Problem requirements:
Once the line containing "Task: Open the Comments pane" is found in the material below, it and every line after it should be transcribed exactly, with pictures left out and nothing added.

-- The input follows --

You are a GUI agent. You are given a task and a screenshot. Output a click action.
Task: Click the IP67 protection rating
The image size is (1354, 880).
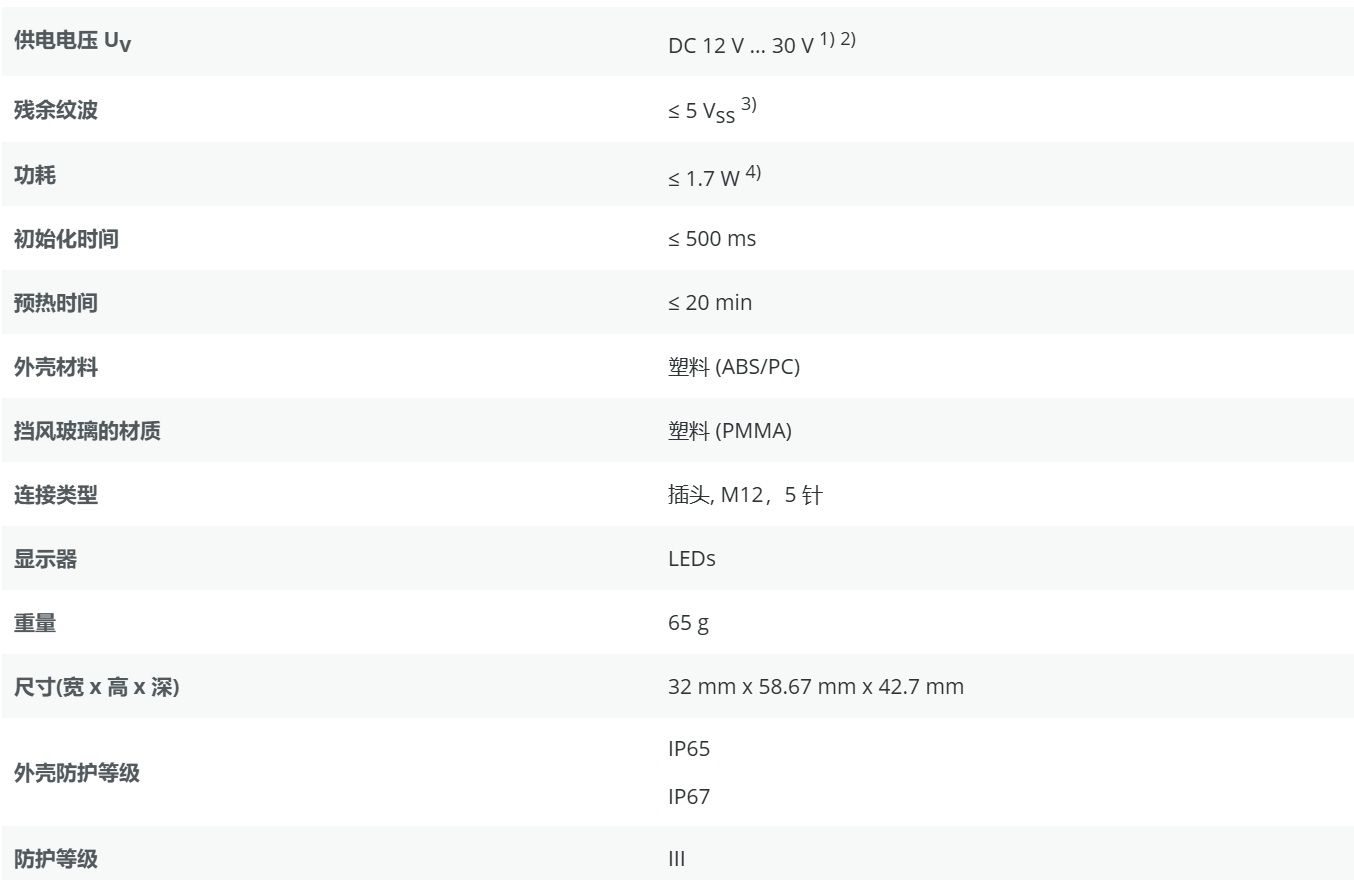689,797
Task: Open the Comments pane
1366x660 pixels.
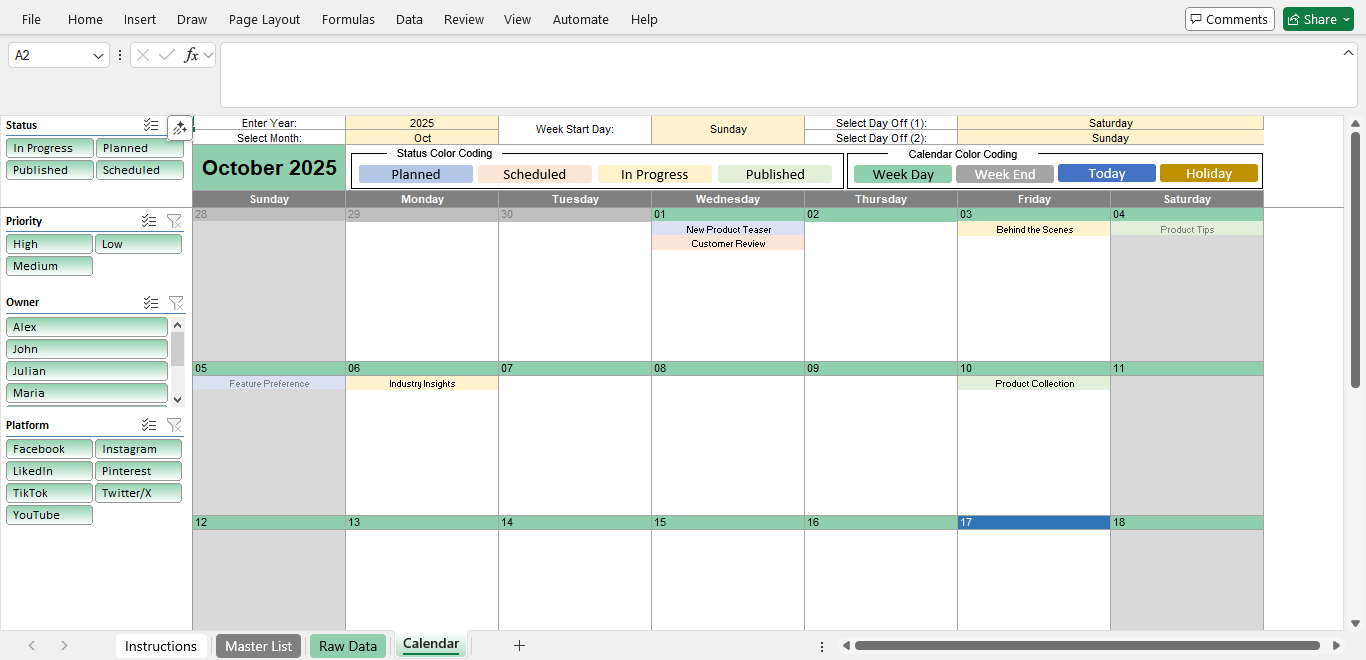Action: (x=1229, y=19)
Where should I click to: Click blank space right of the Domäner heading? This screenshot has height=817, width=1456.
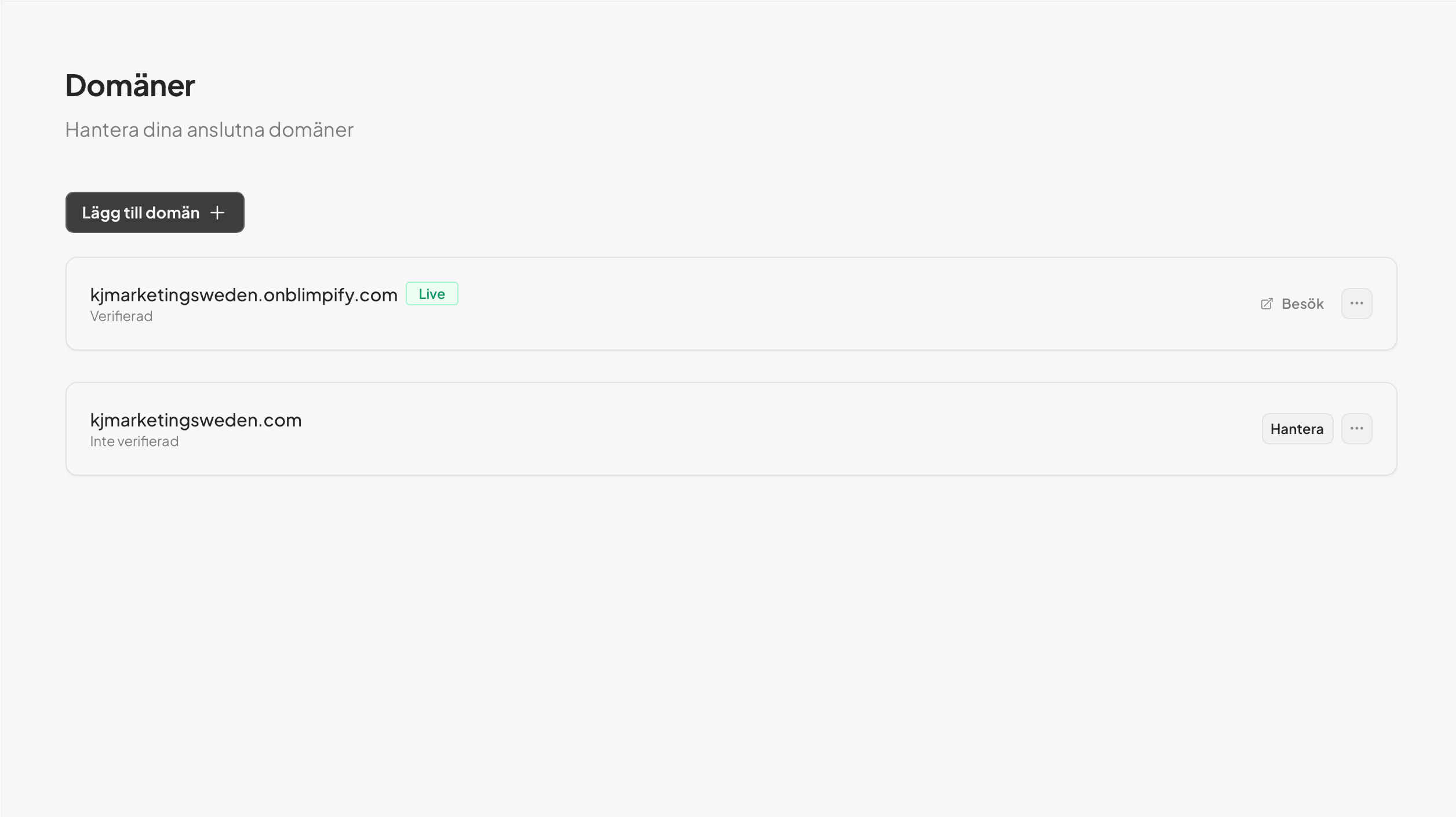[x=811, y=86]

-- The input concluded --

Solution:
Task: Open the Comments pane
1366x660 pixels.
Action: (x=1229, y=19)
Where should I click to: Click blank space right of the Domäner heading? This screenshot has height=817, width=1456.
[x=811, y=86]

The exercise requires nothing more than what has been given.